Given instruction
Rewrite the listing below, substituting "Display area" for every occurrence of "Viewport" and leaving all other text unchanged.

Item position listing
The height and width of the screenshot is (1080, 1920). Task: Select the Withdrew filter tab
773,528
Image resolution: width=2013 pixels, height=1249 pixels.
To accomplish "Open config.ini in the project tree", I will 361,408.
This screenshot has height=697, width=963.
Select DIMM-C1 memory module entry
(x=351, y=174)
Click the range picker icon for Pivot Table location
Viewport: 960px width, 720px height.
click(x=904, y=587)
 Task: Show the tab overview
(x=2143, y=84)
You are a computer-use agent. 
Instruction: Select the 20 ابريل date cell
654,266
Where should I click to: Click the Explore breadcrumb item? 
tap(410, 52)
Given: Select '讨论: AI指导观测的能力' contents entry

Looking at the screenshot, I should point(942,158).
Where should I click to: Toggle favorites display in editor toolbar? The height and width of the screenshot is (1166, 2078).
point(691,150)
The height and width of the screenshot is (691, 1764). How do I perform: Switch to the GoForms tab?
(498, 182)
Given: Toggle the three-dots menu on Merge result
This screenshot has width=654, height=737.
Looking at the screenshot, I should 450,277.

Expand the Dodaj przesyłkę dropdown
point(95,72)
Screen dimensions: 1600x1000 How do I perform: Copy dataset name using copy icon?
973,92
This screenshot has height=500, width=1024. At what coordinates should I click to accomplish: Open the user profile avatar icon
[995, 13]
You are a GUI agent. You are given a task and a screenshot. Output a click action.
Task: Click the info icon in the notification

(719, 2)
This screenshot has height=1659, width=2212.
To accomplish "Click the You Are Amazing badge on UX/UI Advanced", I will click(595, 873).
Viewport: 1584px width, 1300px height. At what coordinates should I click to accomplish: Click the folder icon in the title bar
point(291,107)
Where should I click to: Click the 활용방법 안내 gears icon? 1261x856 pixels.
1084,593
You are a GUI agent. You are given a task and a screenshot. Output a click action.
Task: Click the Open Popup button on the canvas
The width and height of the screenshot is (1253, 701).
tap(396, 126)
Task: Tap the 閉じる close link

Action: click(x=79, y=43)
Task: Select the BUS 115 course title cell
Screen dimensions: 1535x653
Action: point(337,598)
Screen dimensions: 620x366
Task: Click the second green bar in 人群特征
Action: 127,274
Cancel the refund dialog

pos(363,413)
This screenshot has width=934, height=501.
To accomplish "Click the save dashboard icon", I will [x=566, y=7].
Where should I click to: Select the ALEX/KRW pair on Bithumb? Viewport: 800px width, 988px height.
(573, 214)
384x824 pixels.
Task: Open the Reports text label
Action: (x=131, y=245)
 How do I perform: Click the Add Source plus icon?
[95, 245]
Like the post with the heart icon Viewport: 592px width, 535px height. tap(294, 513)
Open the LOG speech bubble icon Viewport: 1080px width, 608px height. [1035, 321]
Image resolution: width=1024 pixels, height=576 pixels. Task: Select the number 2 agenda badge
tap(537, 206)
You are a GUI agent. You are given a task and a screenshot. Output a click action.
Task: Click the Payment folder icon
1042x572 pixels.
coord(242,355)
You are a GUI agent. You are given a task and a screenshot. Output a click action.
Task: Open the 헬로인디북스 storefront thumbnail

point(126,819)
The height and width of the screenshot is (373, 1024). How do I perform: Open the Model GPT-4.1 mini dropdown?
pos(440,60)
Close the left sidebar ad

The response
The height and width of the screenshot is (1080, 1920). Task: Select the Withdrew filter tab
773,528
Image resolution: width=2013 pixels, height=1249 pixels.
To accomplish "Open config.ini in the project tree", I will 361,408.
This screenshot has height=697, width=963.
Select DIMM-C1 memory module entry
(x=351, y=174)
Click the range picker icon for Pivot Table location
Display area: 960px width, 720px height.
click(x=904, y=587)
 Task: Show the tab overview
(x=2143, y=84)
You are a computer-use agent. 
Instruction: Select the 20 ابريل date cell
654,266
Where should I click to: Click the Explore breadcrumb item? 
tap(410, 52)
Given: Select '讨论: AI指导观测的能力' contents entry

Looking at the screenshot, I should point(942,158).
Where should I click to: Toggle favorites display in editor toolbar? The height and width of the screenshot is (1166, 2078).
point(691,150)
The height and width of the screenshot is (691, 1764). How do I perform: Switch to the GoForms tab?
(498, 182)
Given: Toggle the three-dots menu on Merge result
This screenshot has width=654, height=737.
Looking at the screenshot, I should 450,277.

Expand the Dodaj przesyłkę dropdown
point(95,72)
Screen dimensions: 1600x1000 How do I perform: Copy dataset name using copy icon?
973,92
This screenshot has height=500, width=1024. At what coordinates should I click to accomplish: Open the user profile avatar icon
[995, 13]
You are a GUI agent. You are given a task and a screenshot. Output a click action.
Task: Click the info icon in the notification

(719, 2)
This screenshot has height=1659, width=2212.
To accomplish "Click the You Are Amazing badge on UX/UI Advanced", I will click(595, 873).
Display area: 1584px width, 1300px height. At what coordinates should I click to accomplish: Click the folder icon in the title bar
point(291,107)
Where should I click to: Click the 활용방법 안내 gears icon? 1261x856 pixels.
1084,593
You are a GUI agent. You are given a task and a screenshot. Output a click action.
Task: Click the Open Popup button on the canvas
The width and height of the screenshot is (1253, 701).
tap(396, 126)
Task: Tap the 閉じる close link

Action: click(x=79, y=43)
Task: Select the BUS 115 course title cell
Screen dimensions: 1535x653
Action: point(337,598)
Screen dimensions: 620x366
Task: Click the second green bar in 人群特征
Action: 127,274
Cancel the refund dialog

pos(363,413)
This screenshot has width=934, height=501.
To accomplish "Click the save dashboard icon", I will [x=566, y=7].
Where should I click to: Select the ALEX/KRW pair on Bithumb? Display area: 800px width, 988px height.
(573, 214)
384x824 pixels.
Task: Open the Reports text label
Action: (x=131, y=245)
 How do I perform: Click the Add Source plus icon?
[95, 245]
Like the post with the heart icon Display area: 592px width, 535px height. tap(294, 513)
Open the LOG speech bubble icon Display area: 1080px width, 608px height. [1035, 321]
Image resolution: width=1024 pixels, height=576 pixels. Task: Select the number 2 agenda badge
tap(537, 206)
You are a GUI agent. You are given a task and a screenshot. Output a click action.
Task: Click the Payment folder icon
1042x572 pixels.
coord(242,355)
You are a GUI agent. You are given a task and a screenshot. Output a click action.
Task: Open the 헬로인디북스 storefront thumbnail

point(126,819)
The height and width of the screenshot is (373, 1024). How do I perform: Open the Model GPT-4.1 mini dropdown?
pos(440,60)
Close the left sidebar ad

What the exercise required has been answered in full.